Combining marine cargo operations at the Seattle and Tacoma ports is “not a backdoor way” to cede the business to Tacoma, but a way to remain competitive amid “brutal market conditions.”
Peace has broken out between the ports of Tacoma and Seattle, and their commissioners are expected to vote one last time Tuesday to finalize their plan to stay competitive by joining forces.
The Northwest Seaport Alliance, which is intended to consolidate the marine-cargo divisions of the two historically rival ports, was announced in October after months of secret meetings — and about 30 years after the idea was first floated.

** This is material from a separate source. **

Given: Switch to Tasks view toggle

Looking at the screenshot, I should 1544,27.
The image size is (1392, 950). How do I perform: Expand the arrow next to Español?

The Federal Maritime Commission gave its approval to the arrangement July 21, and after Tuesday’s vote, the two ports will begin combining their cargo operations into what they call the Puget Sound Gateway — the third-largest container gateway in North America.
Port of Seattle
2014 seaport operating revenue: $96.2 million
2014 container operating revenue: $56.7 million
2014 container volume: 1.39 million TEUs
Seaport area: 1,543 acres
Port of Tacoma
2014 seaport operating revenue: $134.3 million
2014 container operating revenue: $98.7 million
2014 container volume: 2.04 million TEUs
Seaport area: 2,725 acres
• Third-largest container gateway in North America
• $73.6 billion worth of goods handled in 2014
• 11.6 percent of North American West Coast market in 2013
• Seaport Alliance area: 1,754 acres
Source: Ports of Seattle and Tacoma
Here’s an explanation of what drove this long-debated move and how the alliance seeks to preserve the region’s marine-cargo business.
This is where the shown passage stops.